Sunday, December 21, 2014

10 Things About December Solstice

December 21, 2014 is the shortest day of the year 
in the Northern Hemisphere. 


Here are 10 things about the December Solstice you might not know:

1. It's Also Called Summer Solstice
The December Solstice is also known as the Summer Solstice in the Southern Hemisphere, where it marks the longest day of the year in terms of sunlight. In the Northern Hemisphere, it is the shortest day of the year in terms of sunlight and is known as the Winter Solstice.


2. It's the Second Solstice of the Year
Solstices happen twice a year - once around June 21 and then again around December 21. On the June Solstice, the Sun is directly overhead the Tropic of Cancer in the Northern Hemisphere, while on the December Solstice, the Sun directly shines over the Tropic of Capricorn in the Southern Hemisphere. The June Solstice is also known as the Summer Solstice in the Northern Hemisphere and Winter Solstice in the Southern Hemisphere.


3. It Happens at a Specific Time
Most people celebrate the whole day as the December Solstice. In reality, however, the Solstice occurs at a specific time - when the Sun is exactly overhead the Tropic of Capricorn. In 2014, this will happen on December 21, at 23:03 (11:03 pm) UTC. For locations that are ahead of UTC, this event will occur on December 22. This is because of time zones difference.


4. The Solstice's Date Varies
The December Solstice can happen on December 20, 21, 22 or 23, though December 20 or 23 solstices are rare. The last December 23 solstice was in 1903 and will not happen again until 2303.


5. The Sun Stands Still
The term solstice comes from the Latin word solstitium, meaning the Sun stands still. This is because on this day, the Sun reaches its southern-most (or northern-most during the June Solstice) position as seen from the Earth. It seems to stand still at the Tropic of Capricorn (and Tropic of Cancer during the June Solstice) and then reverses its direction.


6. It's the First Day of Astronomical Winter
In the Northern Hemisphere, astronomers and scientists use the December Solstice as the start of the winter season, which ends on the March Equinox. For meteorologists, on the other hand, winter began three weeks ago on December 1.


7. The Earth isn't Farthest From the Sun
During the Northern Hemisphere winter the Earth actually makes its closest approach to the Sun. Seasons have little to do with the Earth's distance to the Sun, but with how it spins around its own axis. As the earth revolves around the sun, it also rotates around its axis, which is tilted at an angle of 23.5 degrees.

The direction of the tilt of the earth does not change as the Earth moves around the Sun - the two hemispheres point towards the same position in space at all times. What changes as the Earth orbits around the Sun is the position of the hemispheres in relation to the Sun - the Northern Hemisphere faces away from the Sun during the December Solstice, while the Southern Hemisphere tilts towards the Sun.

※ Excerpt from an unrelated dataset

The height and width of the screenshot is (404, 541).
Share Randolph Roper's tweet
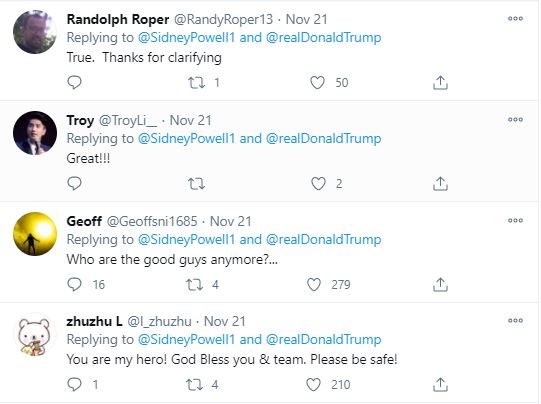coord(440,83)
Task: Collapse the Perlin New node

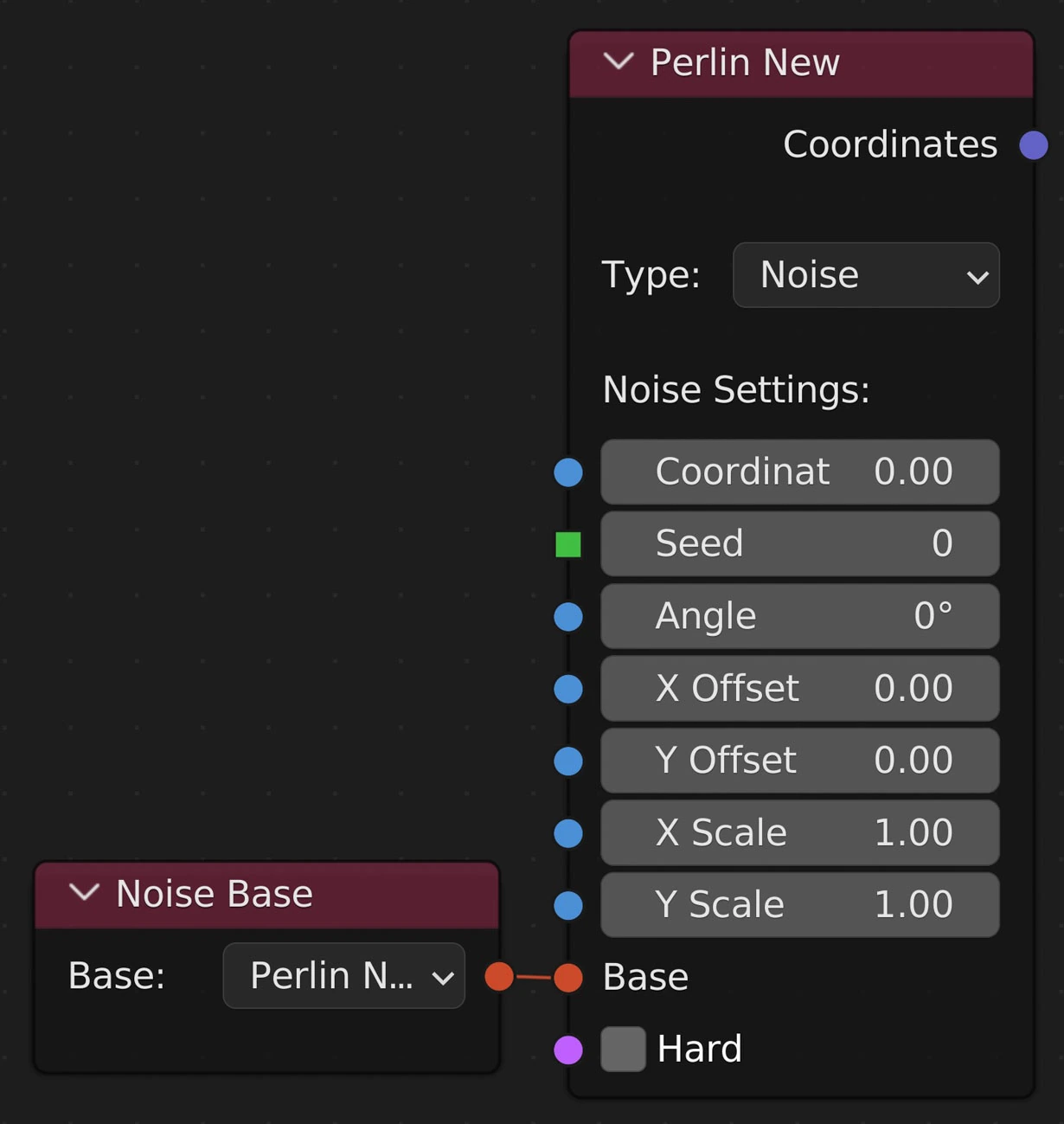Action: 619,62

The opposite happens around the June Solstice, when the Southern Hemisphere faces away from the Sun during the December Solstice, while the Northern Hemisphere tilts towards the Sun. This is why people in the Northern Hemisphere experience winter around December Solstice and summer during the June Solstice.

In fact, the Earth is on its Perihelion - the point on the Earth's orbit closest to the Sun - a few weeks after the December Solstice.


8. Earliest Sunset Does Not Happen on This Day
Most places in the Northern Hemisphere see their earliest sunset a few days before the Solstice and their latest sunrise a few days after the Solstice. This happens because of the difference between how we measure time using watches and the time measured by a sundial.


9. Daylight Hours Increase Faster at Northern Latitudes
If you are in the Northern Hemisphere, the increase rate of daylight hours depends on your location's latitude - in more northern latitudes you will see a rapid increase in daylight hours compared to if you're in the more southern latitudes.


10. It's Celebrated Around the World

Many cultures around the world hold feasts and celebrate festivals and holidays to celebrate the December Solstice.